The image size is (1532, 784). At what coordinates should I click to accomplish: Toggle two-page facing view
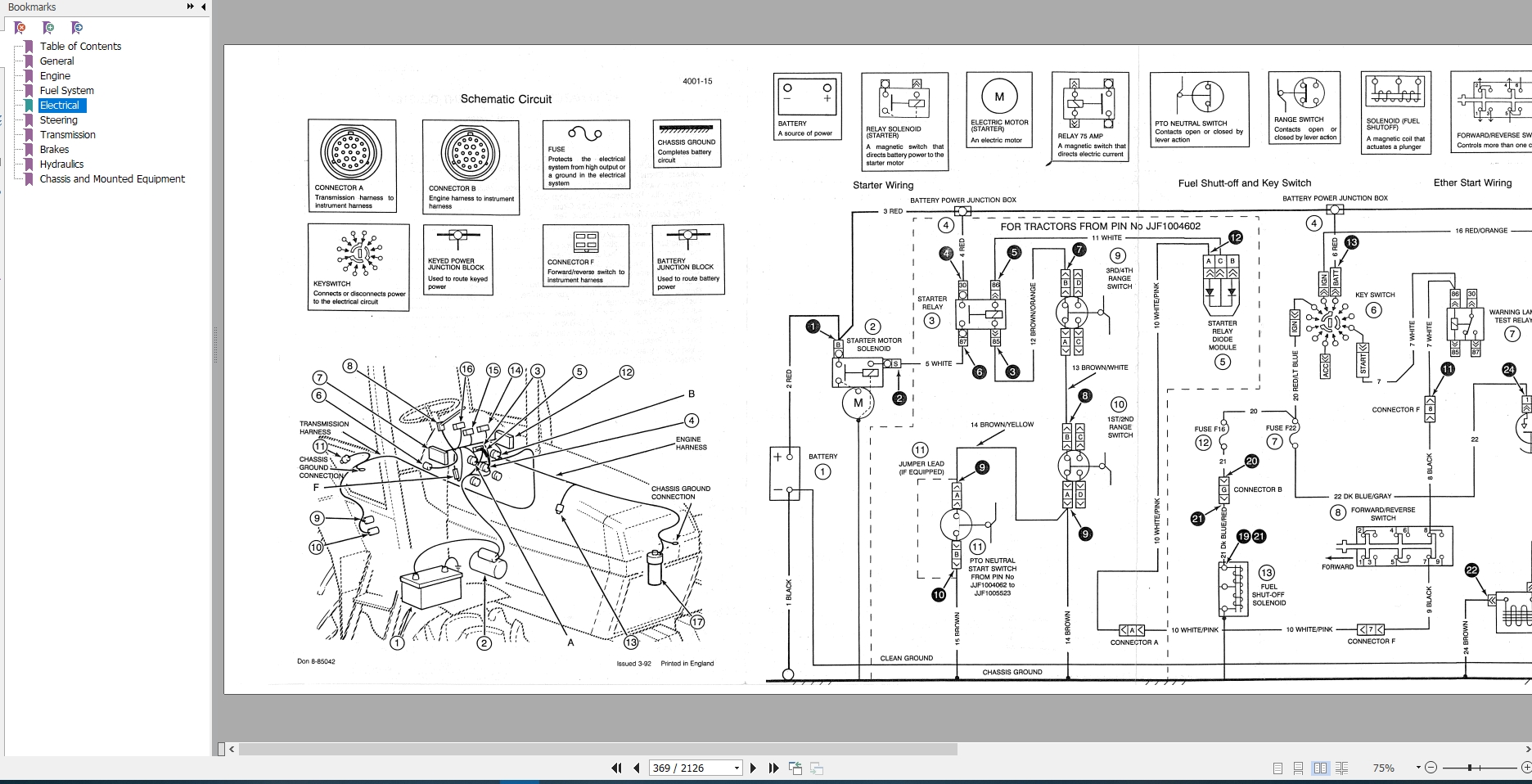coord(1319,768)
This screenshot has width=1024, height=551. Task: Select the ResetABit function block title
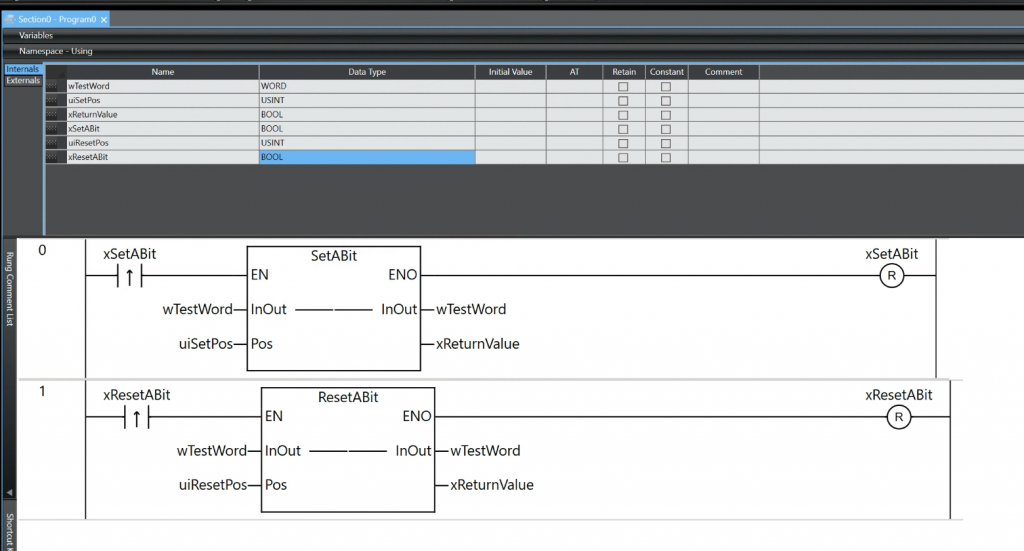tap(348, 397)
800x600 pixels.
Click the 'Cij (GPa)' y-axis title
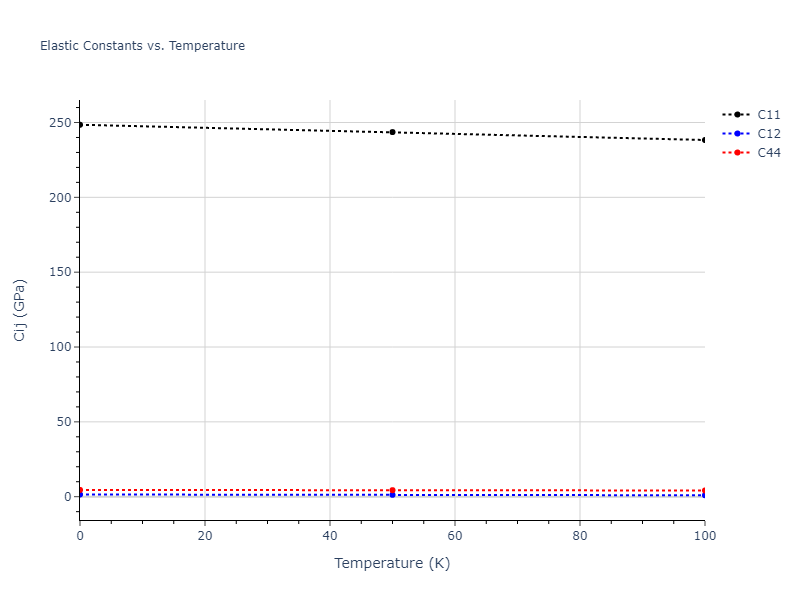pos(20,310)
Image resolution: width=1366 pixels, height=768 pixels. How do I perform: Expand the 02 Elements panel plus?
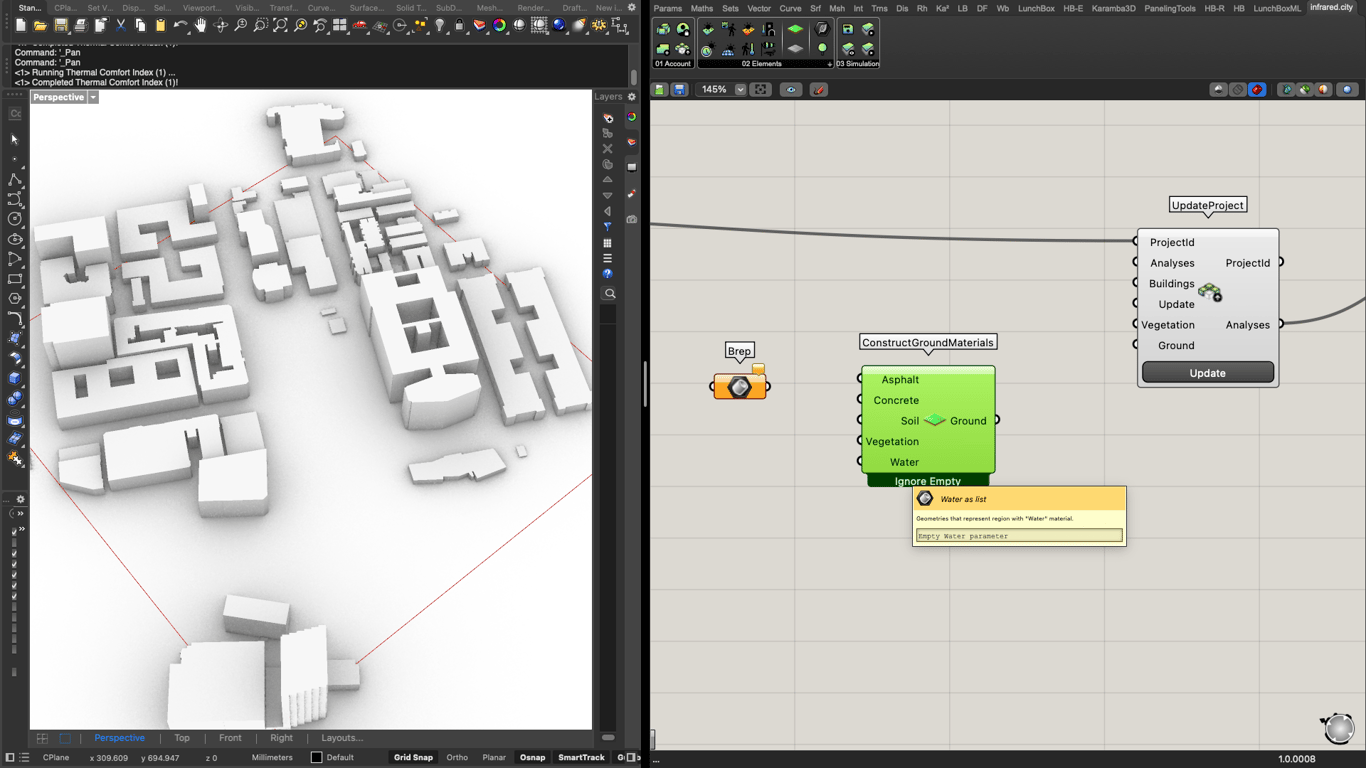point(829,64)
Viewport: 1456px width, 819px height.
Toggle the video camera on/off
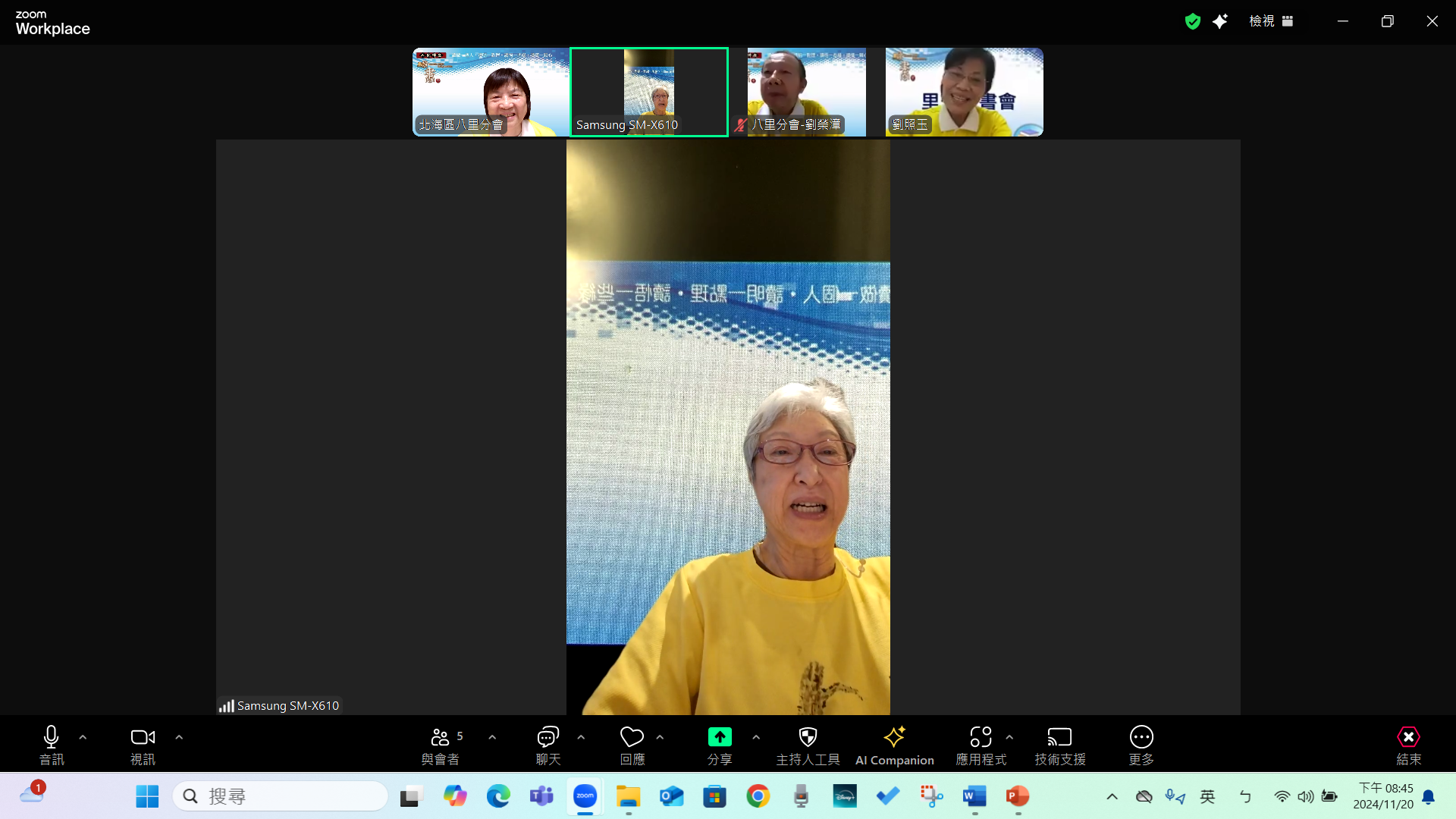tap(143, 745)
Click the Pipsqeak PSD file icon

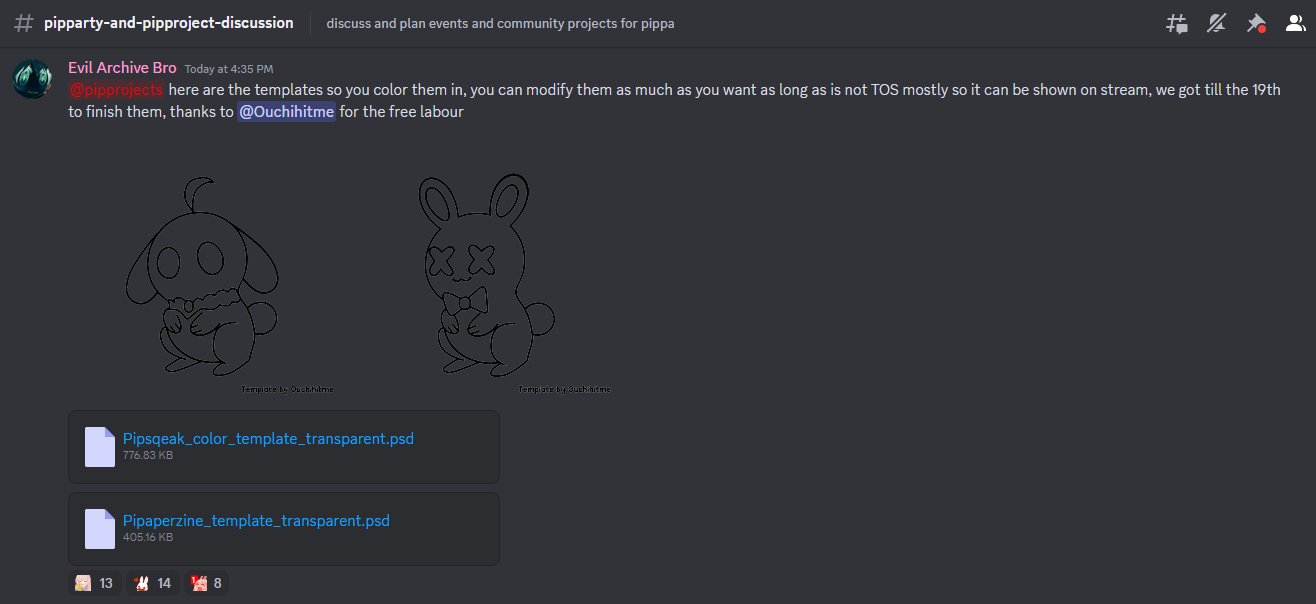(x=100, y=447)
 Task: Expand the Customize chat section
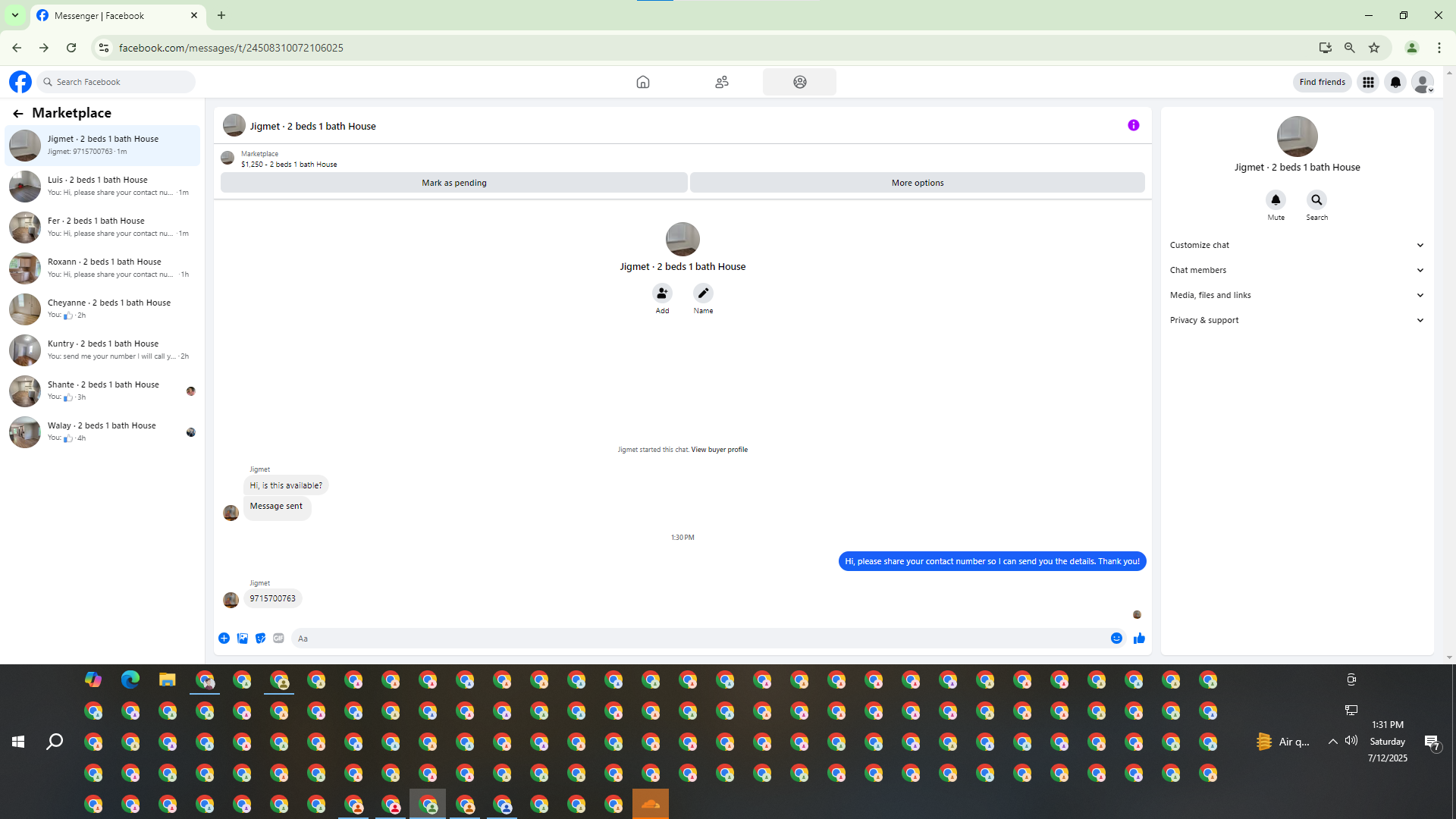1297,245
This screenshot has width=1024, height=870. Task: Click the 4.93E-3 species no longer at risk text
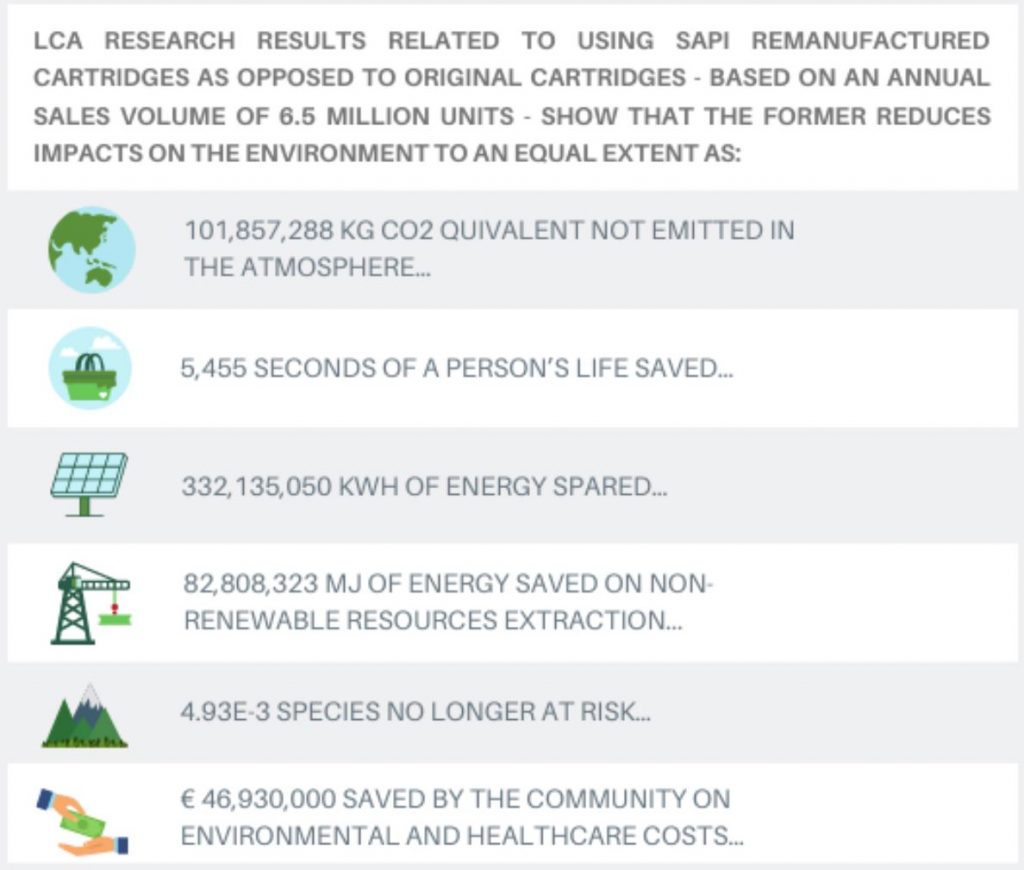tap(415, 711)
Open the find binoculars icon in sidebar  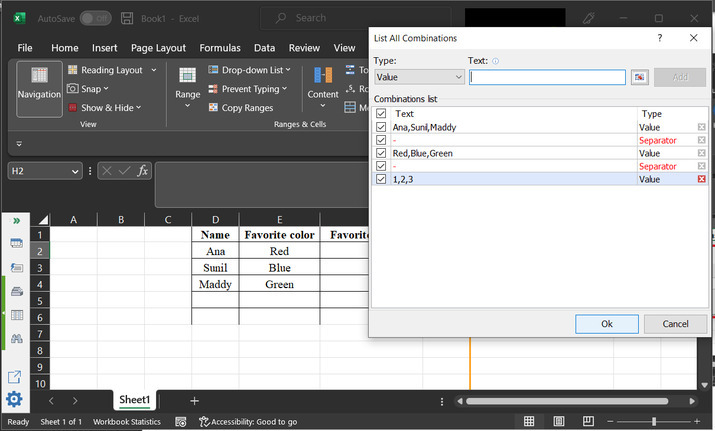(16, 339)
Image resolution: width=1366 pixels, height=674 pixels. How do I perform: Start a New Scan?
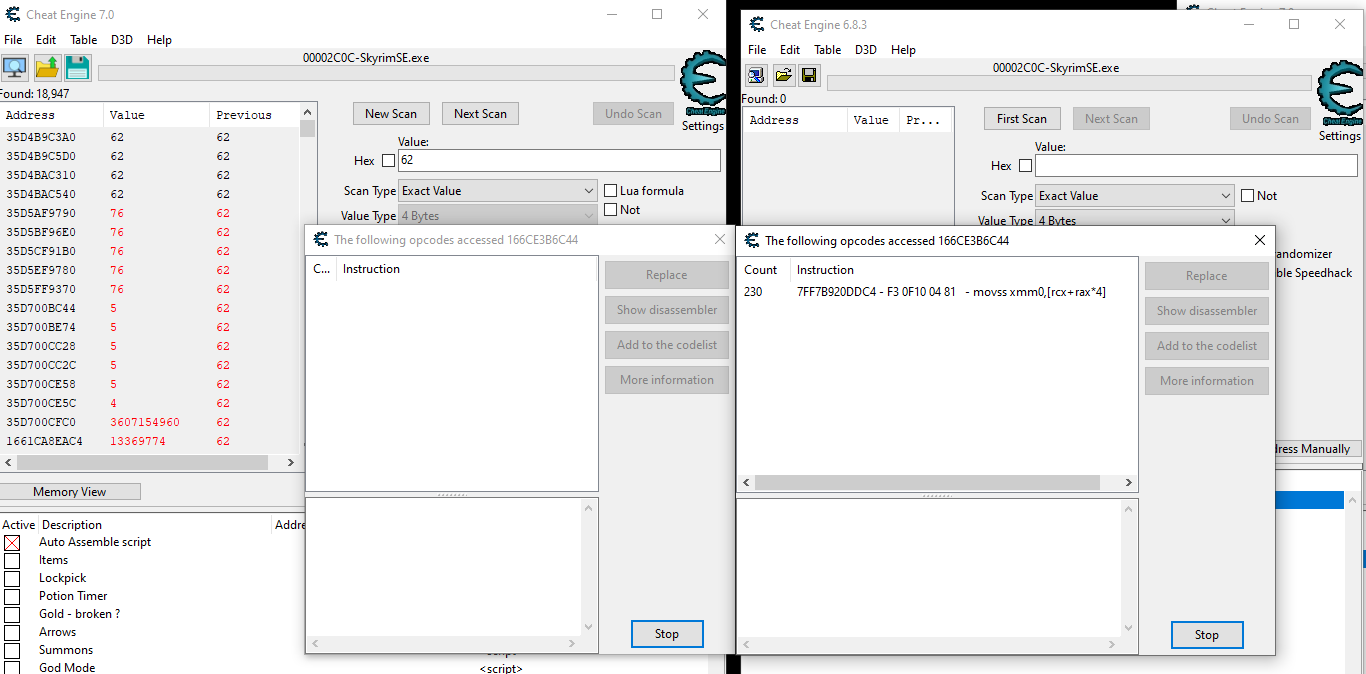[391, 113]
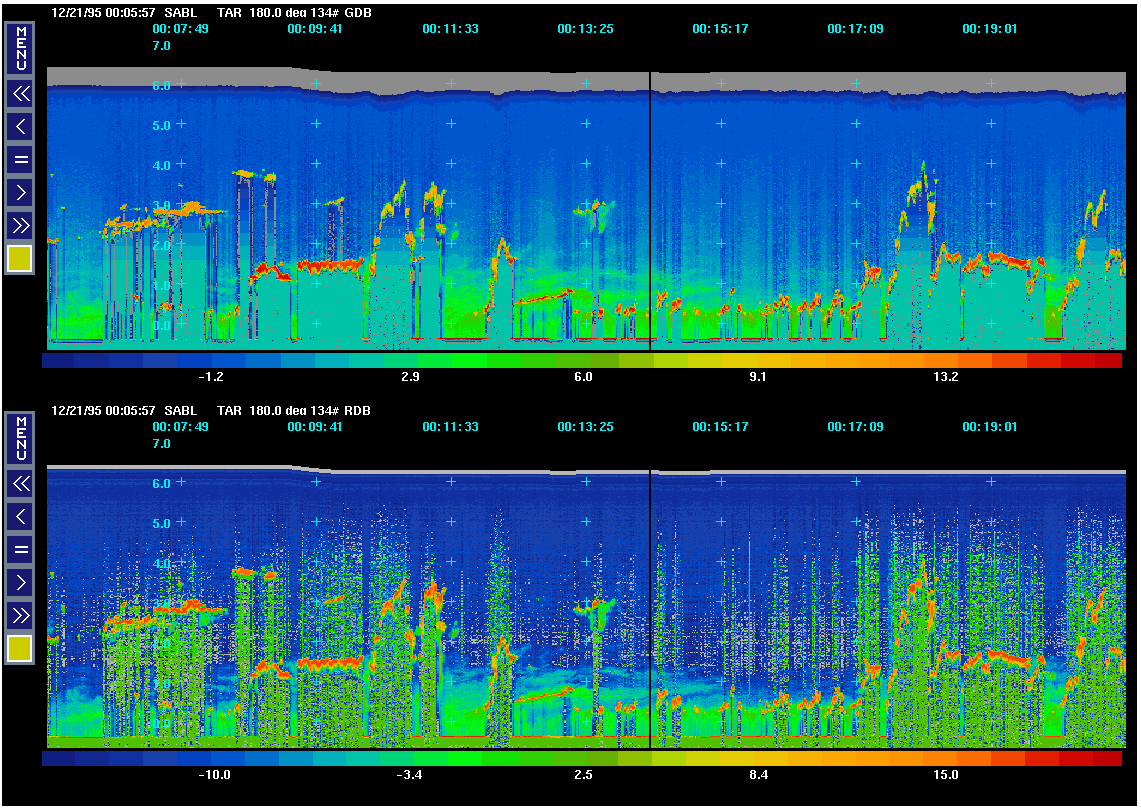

- **Exercise instructions**
State how many lines of the records above contain the string "screenshot", matching case exactly. Give only the number.

- **Answer to this problem**
2